- [Source material]:

####

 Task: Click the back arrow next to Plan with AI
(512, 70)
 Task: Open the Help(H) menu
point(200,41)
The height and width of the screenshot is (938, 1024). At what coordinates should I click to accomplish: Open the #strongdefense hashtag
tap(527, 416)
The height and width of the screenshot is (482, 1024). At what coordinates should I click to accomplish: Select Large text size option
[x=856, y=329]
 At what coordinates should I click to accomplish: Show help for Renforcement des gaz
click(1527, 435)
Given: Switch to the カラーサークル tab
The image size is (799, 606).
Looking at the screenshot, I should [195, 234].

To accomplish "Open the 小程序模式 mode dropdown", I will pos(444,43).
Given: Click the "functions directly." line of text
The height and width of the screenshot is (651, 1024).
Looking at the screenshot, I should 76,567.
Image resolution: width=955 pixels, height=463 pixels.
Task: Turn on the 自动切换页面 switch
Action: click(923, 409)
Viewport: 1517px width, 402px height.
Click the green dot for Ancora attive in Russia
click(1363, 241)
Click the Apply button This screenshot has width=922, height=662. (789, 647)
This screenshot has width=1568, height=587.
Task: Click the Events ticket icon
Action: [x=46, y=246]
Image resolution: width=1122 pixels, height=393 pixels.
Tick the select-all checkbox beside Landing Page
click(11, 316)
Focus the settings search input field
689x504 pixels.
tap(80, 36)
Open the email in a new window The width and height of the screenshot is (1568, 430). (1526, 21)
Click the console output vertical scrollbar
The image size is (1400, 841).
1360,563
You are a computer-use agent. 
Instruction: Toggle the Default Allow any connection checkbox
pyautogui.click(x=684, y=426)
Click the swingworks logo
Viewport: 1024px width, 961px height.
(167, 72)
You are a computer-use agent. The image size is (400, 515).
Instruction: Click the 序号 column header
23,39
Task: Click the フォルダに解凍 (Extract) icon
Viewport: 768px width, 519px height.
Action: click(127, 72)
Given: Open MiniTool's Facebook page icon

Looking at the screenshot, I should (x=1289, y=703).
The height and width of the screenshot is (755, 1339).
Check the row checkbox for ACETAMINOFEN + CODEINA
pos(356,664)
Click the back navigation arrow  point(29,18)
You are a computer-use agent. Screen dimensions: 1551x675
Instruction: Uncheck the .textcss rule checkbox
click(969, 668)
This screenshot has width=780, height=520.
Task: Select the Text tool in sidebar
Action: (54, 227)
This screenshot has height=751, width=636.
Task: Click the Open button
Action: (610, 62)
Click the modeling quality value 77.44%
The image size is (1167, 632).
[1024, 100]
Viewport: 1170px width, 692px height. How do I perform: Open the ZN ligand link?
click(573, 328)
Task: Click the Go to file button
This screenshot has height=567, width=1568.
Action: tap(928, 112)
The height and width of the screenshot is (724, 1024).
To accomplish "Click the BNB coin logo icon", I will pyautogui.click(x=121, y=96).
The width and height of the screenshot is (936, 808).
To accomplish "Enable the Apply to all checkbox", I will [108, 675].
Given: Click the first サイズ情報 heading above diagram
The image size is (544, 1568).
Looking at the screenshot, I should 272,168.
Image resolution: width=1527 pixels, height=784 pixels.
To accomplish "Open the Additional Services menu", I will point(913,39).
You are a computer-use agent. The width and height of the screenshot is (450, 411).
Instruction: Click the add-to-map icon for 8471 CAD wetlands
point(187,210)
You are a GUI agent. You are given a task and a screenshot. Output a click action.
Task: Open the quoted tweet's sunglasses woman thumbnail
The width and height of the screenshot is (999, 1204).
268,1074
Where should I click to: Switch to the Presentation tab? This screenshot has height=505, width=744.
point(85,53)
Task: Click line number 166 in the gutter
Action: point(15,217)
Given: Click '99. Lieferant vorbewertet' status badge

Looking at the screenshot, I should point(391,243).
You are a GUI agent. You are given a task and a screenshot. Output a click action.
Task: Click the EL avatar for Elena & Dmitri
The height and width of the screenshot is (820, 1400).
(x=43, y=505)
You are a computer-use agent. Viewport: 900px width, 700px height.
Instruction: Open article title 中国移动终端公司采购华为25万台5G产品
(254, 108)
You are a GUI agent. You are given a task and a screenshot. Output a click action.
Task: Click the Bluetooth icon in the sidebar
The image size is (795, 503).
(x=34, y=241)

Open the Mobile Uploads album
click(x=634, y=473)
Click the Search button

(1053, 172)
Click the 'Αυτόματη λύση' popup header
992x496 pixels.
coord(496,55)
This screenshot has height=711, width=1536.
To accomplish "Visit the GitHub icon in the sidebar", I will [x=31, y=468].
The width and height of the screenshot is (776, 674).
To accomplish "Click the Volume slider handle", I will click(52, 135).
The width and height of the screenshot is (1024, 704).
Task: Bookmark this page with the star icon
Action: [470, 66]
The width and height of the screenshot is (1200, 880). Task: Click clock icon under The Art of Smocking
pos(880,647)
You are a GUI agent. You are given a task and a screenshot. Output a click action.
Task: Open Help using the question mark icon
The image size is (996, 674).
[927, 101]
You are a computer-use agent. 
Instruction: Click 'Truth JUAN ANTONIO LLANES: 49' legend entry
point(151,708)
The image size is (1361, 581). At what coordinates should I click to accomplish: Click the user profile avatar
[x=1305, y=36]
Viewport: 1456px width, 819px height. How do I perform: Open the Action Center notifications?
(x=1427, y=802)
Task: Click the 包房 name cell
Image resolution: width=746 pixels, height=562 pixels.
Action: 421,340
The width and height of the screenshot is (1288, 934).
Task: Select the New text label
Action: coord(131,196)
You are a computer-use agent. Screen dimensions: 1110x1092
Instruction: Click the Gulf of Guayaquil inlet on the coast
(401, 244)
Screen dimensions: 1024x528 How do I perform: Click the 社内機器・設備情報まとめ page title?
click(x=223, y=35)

####

- [Problem statement]: Go through the data and copy every line that includes "logo".

- [Answer below]:
Click the swingworks logo
To accomplish "Click the BNB coin logo icon", I will pyautogui.click(x=121, y=96).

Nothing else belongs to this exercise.